Below are the records; copy exactly the stretch from the line containing "Image resolution: width=1568" through the line containing "Select Inhalte einfügen", both ends included, and nothing else.

=== Begin Enclosure ===

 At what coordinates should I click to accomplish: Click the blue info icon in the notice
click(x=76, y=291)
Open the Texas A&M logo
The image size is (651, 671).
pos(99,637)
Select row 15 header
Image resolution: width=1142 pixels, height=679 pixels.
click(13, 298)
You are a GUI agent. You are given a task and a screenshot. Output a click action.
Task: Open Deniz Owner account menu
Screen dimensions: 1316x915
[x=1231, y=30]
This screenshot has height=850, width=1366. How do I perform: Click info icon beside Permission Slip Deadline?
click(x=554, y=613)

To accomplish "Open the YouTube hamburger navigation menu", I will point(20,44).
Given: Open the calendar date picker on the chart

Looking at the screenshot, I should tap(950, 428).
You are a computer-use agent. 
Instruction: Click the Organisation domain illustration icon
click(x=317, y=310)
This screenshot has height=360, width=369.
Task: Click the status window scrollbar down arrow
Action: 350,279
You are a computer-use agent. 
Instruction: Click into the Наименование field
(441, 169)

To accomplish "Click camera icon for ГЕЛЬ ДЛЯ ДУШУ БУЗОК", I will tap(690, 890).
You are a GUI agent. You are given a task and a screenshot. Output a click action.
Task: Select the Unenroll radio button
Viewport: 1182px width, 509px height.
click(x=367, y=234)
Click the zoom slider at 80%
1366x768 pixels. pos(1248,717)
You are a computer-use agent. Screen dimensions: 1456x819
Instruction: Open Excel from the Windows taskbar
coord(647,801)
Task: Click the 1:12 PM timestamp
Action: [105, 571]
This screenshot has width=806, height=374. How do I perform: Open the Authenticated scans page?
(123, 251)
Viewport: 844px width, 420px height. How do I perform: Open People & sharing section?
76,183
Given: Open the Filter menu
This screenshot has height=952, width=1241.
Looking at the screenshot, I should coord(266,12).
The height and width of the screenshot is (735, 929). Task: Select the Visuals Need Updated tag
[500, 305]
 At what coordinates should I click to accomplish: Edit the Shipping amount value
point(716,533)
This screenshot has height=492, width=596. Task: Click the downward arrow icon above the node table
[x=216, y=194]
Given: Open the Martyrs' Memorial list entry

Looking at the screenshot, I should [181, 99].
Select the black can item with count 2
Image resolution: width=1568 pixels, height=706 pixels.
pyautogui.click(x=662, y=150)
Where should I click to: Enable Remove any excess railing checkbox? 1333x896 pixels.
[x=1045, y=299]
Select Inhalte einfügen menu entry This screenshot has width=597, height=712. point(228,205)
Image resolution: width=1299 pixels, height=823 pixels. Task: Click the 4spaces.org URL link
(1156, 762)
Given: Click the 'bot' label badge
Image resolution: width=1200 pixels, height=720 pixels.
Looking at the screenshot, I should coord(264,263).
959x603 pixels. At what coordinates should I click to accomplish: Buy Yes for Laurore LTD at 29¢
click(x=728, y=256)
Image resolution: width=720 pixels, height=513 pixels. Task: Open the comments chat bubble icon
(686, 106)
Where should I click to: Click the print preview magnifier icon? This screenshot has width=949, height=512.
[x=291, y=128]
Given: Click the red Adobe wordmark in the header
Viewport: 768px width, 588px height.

=== End Enclosure ===

* Task result
Image resolution: width=1568 pixels, height=706 pixels.
pyautogui.click(x=662, y=150)
Where should I click to: Enable Remove any excess railing checkbox? 1333x896 pixels.
[x=1045, y=299]
Select Inhalte einfügen menu entry This screenshot has width=597, height=712. point(228,205)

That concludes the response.